Tuesday, 14:07. An applications engineer in Dordrecht is staring at a Grundfos CRN 32-3 datasheet on one screen and a chat window from a marine contractor in Rotterdam on the other. The contractor needs an NPSH curve at 1450 rpm with a different impeller trim than what is on the page. The engineer has answered this kind of question 41 times this month. The answer lives in three places: page 8 of the PDF, a footnote in a 2019 KSB engineering bulletin, and the 15-year-old onderdelen-catalogus that started life as a Microsoft Access file in 2010 and now lives in MySQL behind a brittle ODBC bridge.
That bridge, and the 38,000 datasheets piling up behind it, is the reason this company called us to build a cited RAG system.
The 1,180-tickets-a-week problem
Numbers first.

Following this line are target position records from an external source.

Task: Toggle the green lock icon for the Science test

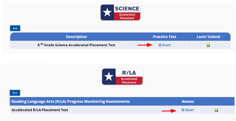Action: 208,45
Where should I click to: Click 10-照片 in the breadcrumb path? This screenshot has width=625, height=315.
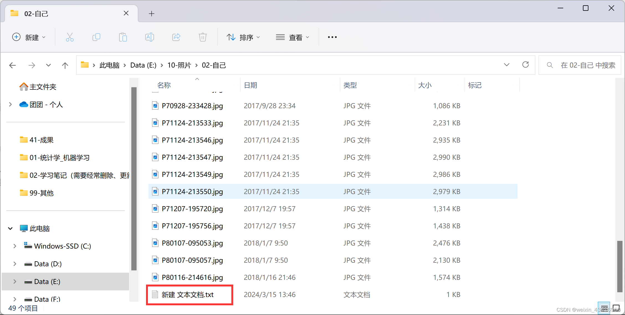pyautogui.click(x=179, y=65)
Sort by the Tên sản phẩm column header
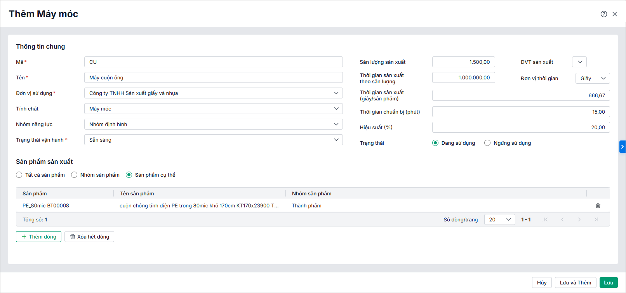This screenshot has height=293, width=626. [137, 193]
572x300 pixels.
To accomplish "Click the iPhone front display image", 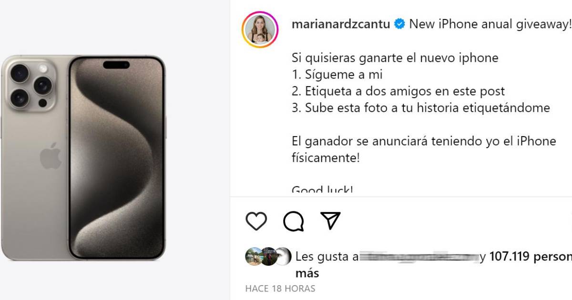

The distributor, 27 people, mostly outside sales and applications engineers, was fielding about 1,180 technical questions a week across email, WhatsApp Business, and the chat widget on their website. Roughly 40% were repeats. About 25% needed a parts cross-reference that only existed in the legacy catalogus. The rest needed a real engineer reading a real datasheet.
The applications team had two failure modes. They were either too slow (a four-hour response time on a Monday morning meant the contractor had already called a competitor) or too fast and wrong (a quoted impeller diameter that did not match the curve the customer actually needed).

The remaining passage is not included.